I've got a Compaq SP700 with an NCR U2W-SCSI controller onboard. I'm using the SYM53C8XX driver, compiled into the kernel. There are three drives inside the machine, gentoo resides on the second disk (sdc, sda is an external ZIP).

I've started some write/read tests and am now really puzzled. Can that all be?
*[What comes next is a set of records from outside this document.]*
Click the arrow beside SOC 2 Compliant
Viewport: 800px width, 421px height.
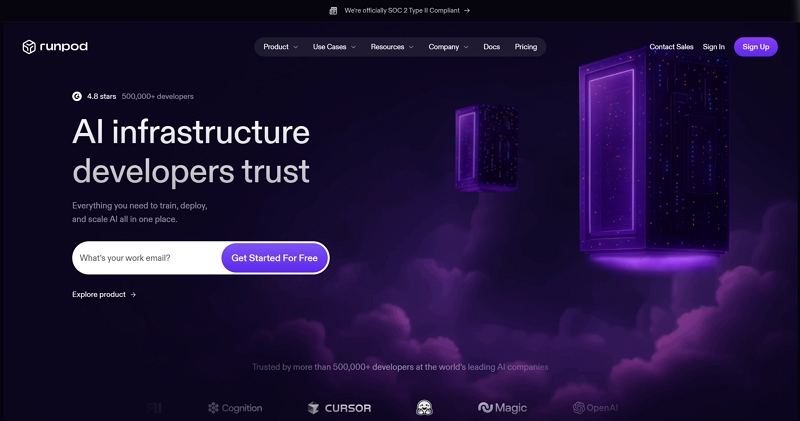(467, 11)
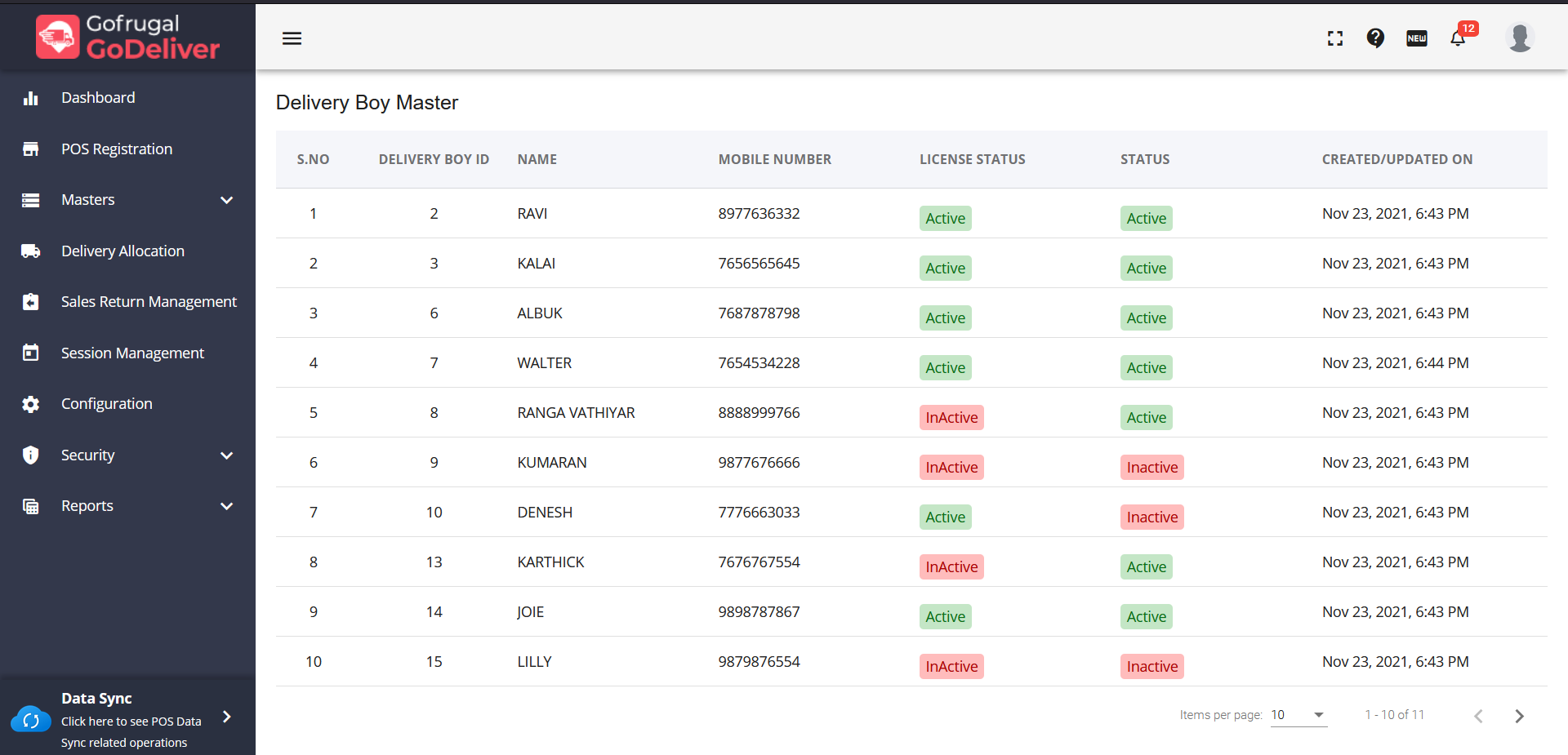Click the Data Sync arrow link
Viewport: 1568px width, 755px height.
[227, 717]
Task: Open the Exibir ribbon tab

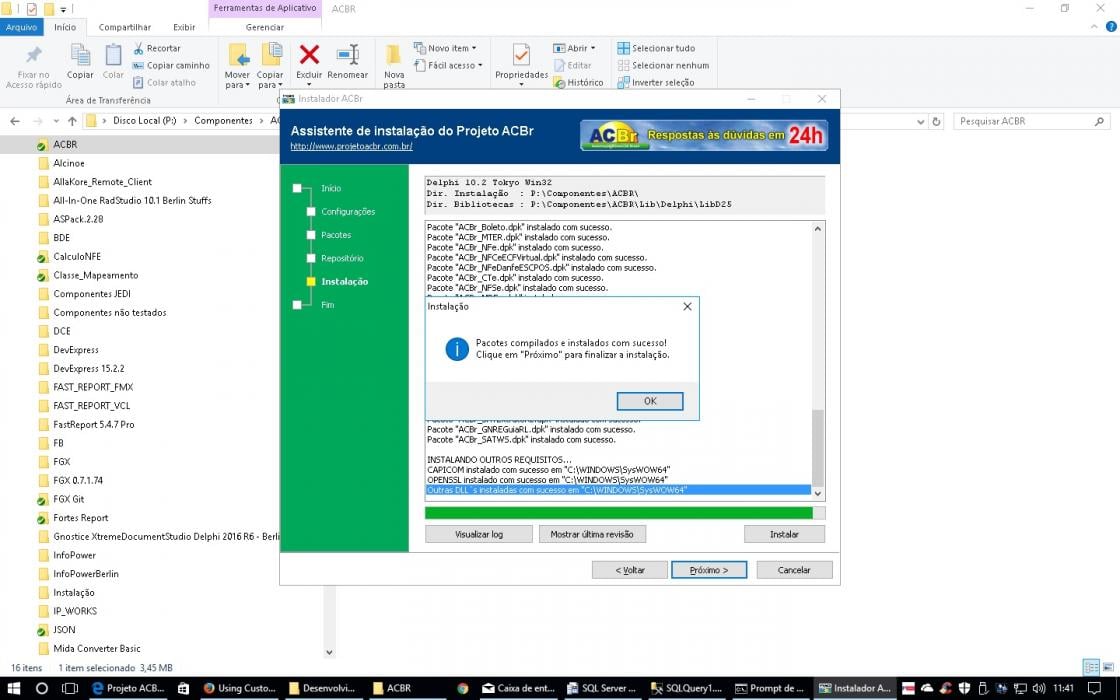Action: click(184, 27)
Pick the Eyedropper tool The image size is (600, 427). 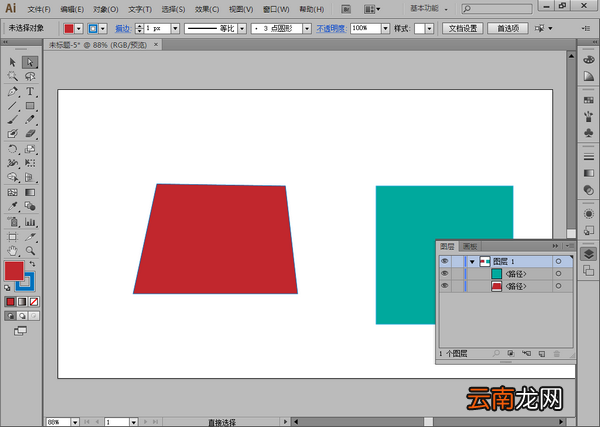pyautogui.click(x=12, y=206)

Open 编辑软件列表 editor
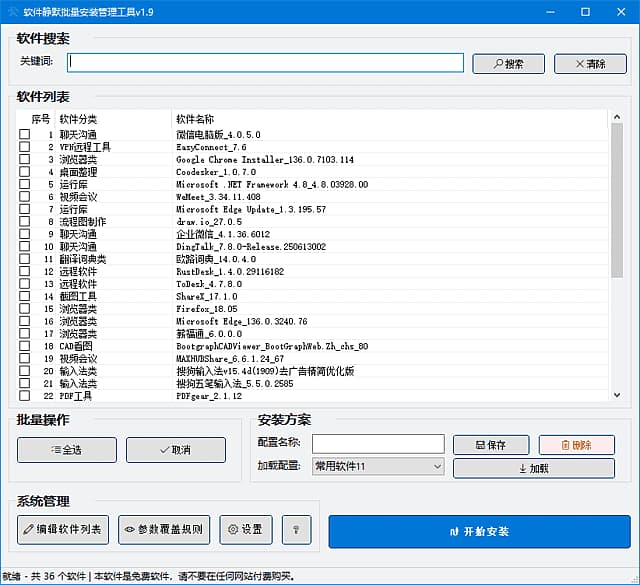(62, 529)
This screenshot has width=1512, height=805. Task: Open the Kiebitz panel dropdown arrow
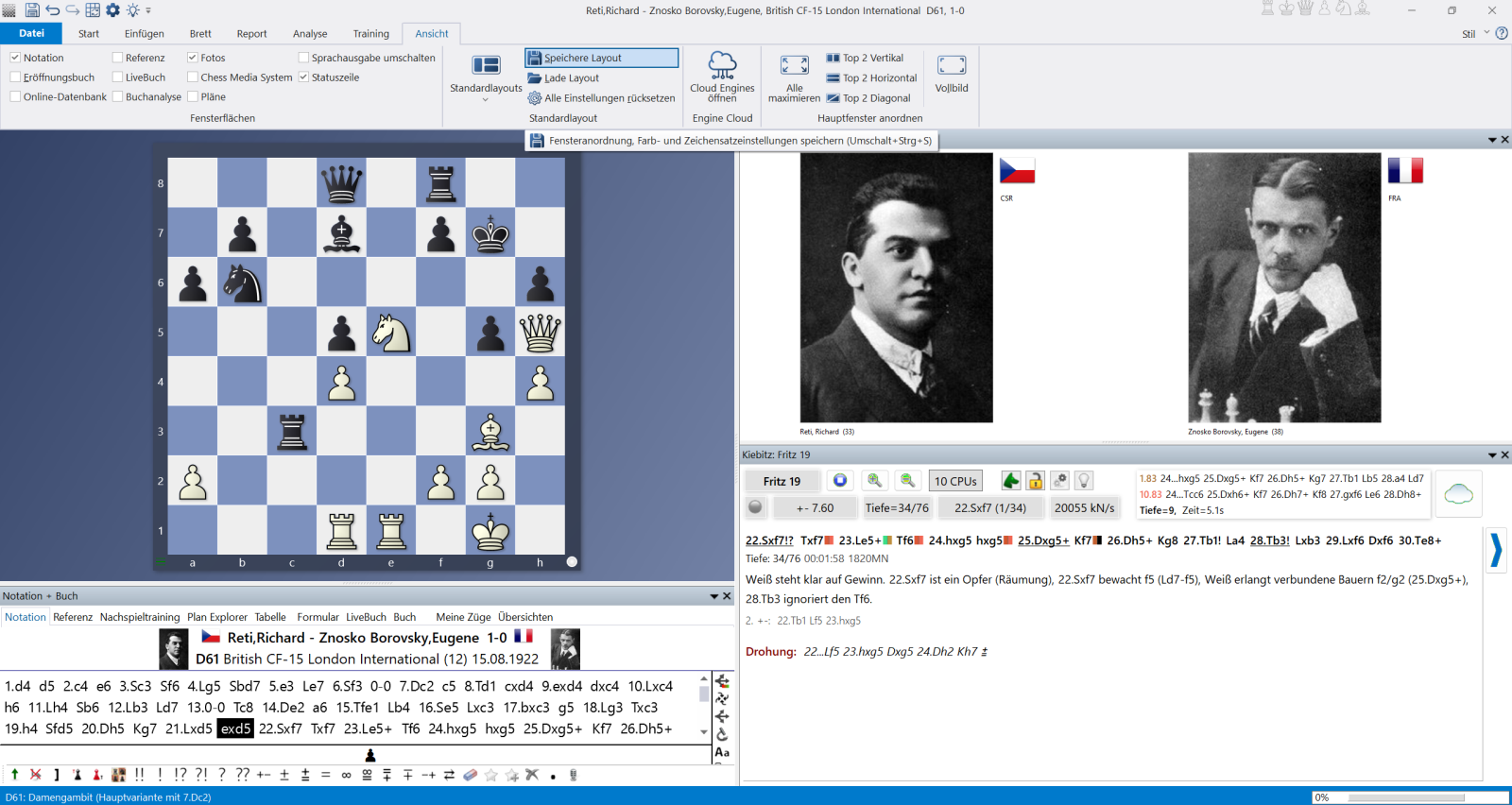pos(1492,455)
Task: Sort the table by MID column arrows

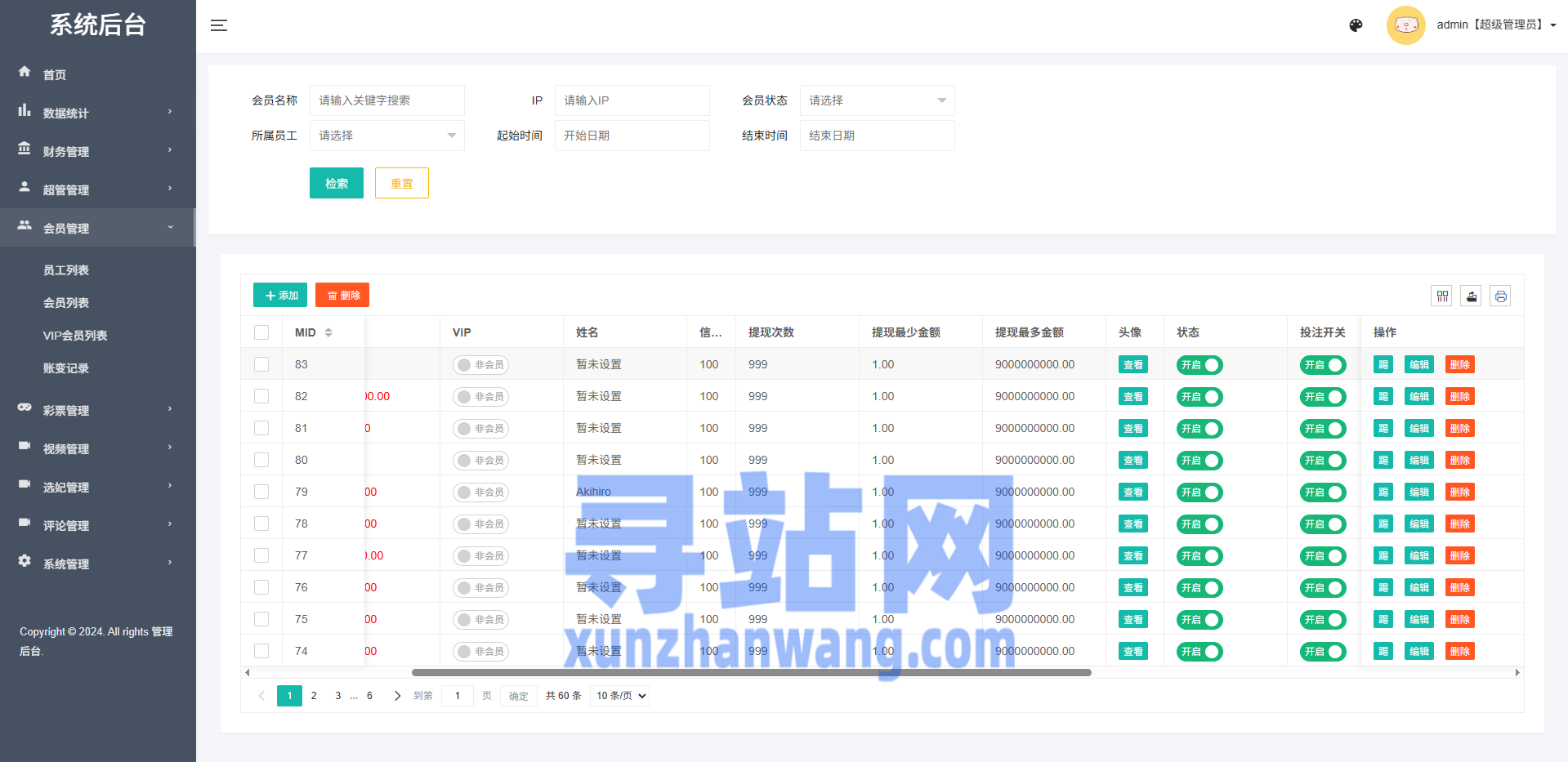Action: (328, 332)
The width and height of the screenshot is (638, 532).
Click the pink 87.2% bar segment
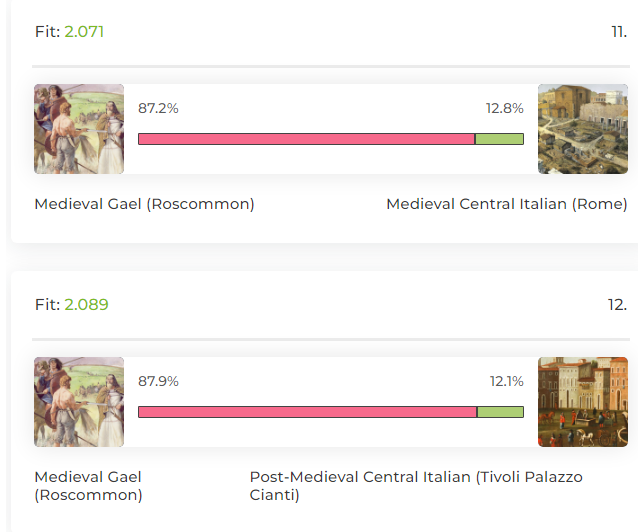[306, 139]
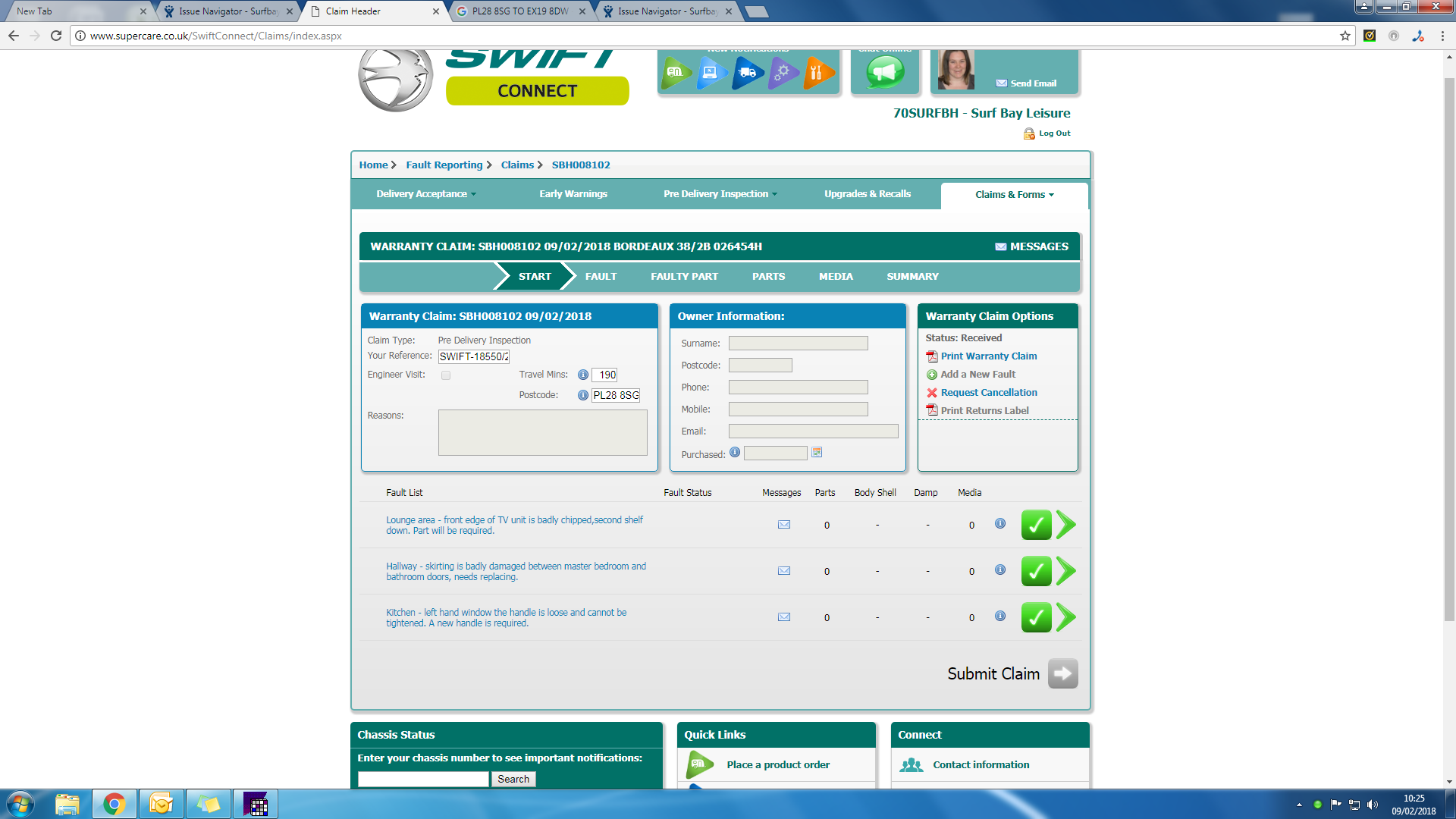Click the chassis number input field
The width and height of the screenshot is (1456, 819).
tap(423, 779)
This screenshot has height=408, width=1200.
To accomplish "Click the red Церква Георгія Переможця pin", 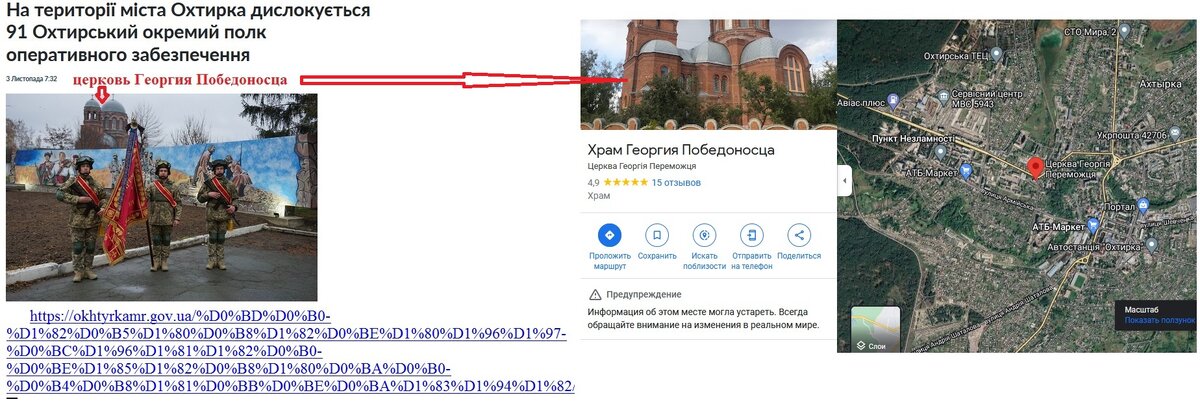I will click(x=1036, y=167).
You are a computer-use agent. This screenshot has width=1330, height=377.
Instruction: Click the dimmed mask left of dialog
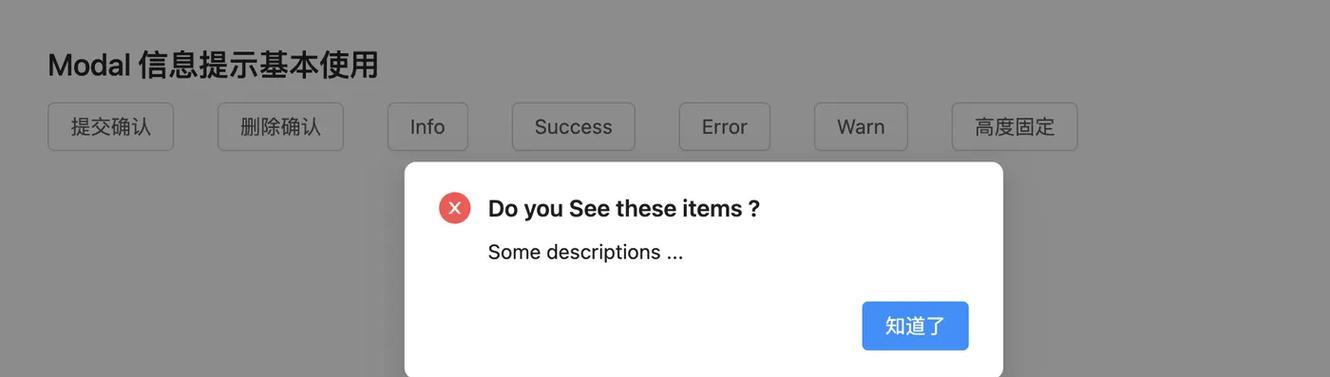click(x=200, y=270)
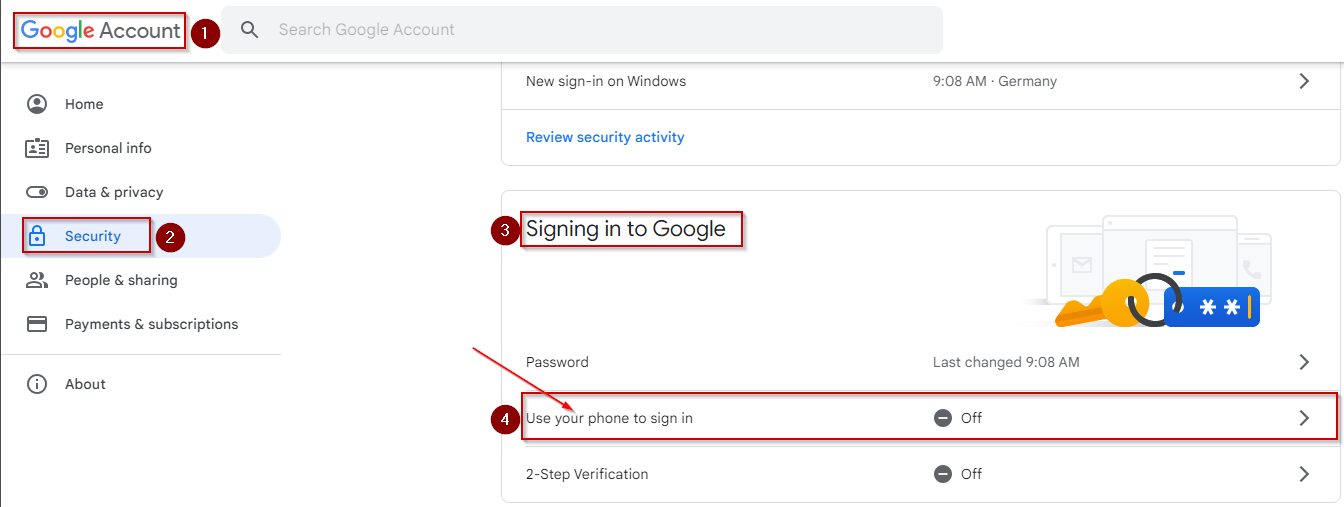Click the People & sharing icon
Viewport: 1344px width, 507px height.
(x=37, y=280)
Aren't the disks a little bit slow?

```
pegasus linux # hdparm -tT /dev/sda && hdparm -tT /dev/sdb && hdparm -tT /dev/sdc && hdparm -tT /dev/sdd

/dev/sda:

 Timing buffer-cache reads:   128 MB in  0.69 seconds =185.51 MB/sec

 Timing buffered disk reads:  64 MB in 78.19 seconds =838.16 kB/sec

/dev/sdb:

 Timing buffer-cache reads:   128 MB in  0.70 seconds =182.86 MB/sec

 Timing buffered disk reads:  64 MB in  3.53 seconds = 18.13 MB/sec

/dev/sdc:

 Timing buffer-cache reads:   128 MB in  0.70 seconds =182.86 MB/sec

 Timing buffered disk reads:  64 MB in  3.32 seconds = 19.28 MB/sec

/dev/sdd:

 Timing buffer-cache reads:   128 MB in  0.71 seconds =180.28 MB/sec

 Timing buffered disk reads:  64 MB in  4.44 seconds = 14.41 MB/sec 
```

Since they are no IDE-disks I can't tweak the usual way with DMA, 32Bits and so on... I've already read a similar thread in the forum but there was no solution for SCSI.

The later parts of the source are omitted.